** Opening STUDY MATERIAL block **

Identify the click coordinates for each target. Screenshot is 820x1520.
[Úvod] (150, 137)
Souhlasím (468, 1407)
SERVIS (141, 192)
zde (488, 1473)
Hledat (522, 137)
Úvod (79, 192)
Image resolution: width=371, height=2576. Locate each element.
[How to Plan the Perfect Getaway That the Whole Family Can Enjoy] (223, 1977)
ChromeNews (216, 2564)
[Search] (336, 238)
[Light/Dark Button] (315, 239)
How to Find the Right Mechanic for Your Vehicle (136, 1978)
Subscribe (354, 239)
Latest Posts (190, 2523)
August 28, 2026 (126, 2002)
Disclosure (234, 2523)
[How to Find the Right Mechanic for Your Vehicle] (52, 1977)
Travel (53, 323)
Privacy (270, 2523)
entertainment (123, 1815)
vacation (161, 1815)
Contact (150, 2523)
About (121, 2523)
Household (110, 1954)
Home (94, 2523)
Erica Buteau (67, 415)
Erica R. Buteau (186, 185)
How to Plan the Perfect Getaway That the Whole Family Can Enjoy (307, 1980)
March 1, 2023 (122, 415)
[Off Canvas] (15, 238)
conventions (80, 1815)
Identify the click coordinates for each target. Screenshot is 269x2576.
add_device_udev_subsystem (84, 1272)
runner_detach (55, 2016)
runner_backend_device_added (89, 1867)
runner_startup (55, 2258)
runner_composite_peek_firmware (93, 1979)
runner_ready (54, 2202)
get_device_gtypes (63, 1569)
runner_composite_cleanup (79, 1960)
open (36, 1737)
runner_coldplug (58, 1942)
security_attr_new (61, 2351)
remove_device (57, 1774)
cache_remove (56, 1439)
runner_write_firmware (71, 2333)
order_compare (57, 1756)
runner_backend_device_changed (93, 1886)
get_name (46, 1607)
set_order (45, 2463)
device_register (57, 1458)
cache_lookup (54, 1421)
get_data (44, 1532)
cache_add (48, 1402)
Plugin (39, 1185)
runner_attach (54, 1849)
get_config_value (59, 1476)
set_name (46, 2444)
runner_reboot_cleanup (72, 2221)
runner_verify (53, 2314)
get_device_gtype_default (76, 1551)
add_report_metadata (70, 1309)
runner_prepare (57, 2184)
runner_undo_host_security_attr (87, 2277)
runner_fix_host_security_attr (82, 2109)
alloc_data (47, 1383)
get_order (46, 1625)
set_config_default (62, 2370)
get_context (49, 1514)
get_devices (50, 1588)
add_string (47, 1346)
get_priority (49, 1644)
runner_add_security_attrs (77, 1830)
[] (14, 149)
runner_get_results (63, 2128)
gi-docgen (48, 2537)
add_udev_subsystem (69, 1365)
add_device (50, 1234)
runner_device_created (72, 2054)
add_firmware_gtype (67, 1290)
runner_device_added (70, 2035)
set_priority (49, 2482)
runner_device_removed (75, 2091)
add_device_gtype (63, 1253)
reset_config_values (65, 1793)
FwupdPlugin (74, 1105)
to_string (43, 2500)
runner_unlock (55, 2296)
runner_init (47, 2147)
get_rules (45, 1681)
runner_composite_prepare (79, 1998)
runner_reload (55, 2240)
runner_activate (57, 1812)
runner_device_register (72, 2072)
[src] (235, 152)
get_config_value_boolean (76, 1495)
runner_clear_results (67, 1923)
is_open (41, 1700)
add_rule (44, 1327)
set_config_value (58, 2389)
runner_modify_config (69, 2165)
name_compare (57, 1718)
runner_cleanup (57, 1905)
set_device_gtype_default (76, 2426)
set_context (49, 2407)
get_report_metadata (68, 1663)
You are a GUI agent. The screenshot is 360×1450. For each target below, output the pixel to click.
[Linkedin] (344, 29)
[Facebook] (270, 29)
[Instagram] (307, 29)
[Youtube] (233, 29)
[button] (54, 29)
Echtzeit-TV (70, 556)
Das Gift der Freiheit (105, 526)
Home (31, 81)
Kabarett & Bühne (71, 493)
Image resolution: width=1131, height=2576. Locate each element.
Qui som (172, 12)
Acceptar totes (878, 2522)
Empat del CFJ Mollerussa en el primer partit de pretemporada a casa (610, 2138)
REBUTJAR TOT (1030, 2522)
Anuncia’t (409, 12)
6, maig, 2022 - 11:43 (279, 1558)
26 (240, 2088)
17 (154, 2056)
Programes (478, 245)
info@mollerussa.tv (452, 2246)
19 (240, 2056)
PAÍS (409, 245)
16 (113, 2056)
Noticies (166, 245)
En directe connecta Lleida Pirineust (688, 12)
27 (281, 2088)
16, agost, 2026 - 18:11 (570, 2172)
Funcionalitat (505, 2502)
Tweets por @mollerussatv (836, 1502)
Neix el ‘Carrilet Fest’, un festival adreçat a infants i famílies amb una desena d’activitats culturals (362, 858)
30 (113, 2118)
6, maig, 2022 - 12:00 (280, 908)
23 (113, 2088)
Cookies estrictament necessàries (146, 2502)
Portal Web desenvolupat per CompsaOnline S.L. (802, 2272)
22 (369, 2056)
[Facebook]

** Closing STUDY MATERIAL block **

→ TASK GOAL: Return exactly the lines above from the line that has "Funcionalitat (505, 2502)" through the line that has "Cookies estrictament necessàries (146, 2502)", inclusive, and nothing else.

→ TASK ANSWER:
Funcionalitat (505, 2502)
Tweets por @mollerussatv (836, 1502)
Neix el ‘Carrilet Fest’, un festival adreçat a infants i famílies amb una desena d’activitats culturals (362, 858)
30 (113, 2118)
6, maig, 2022 - 12:00 (280, 908)
23 (113, 2088)
Cookies estrictament necessàries (146, 2502)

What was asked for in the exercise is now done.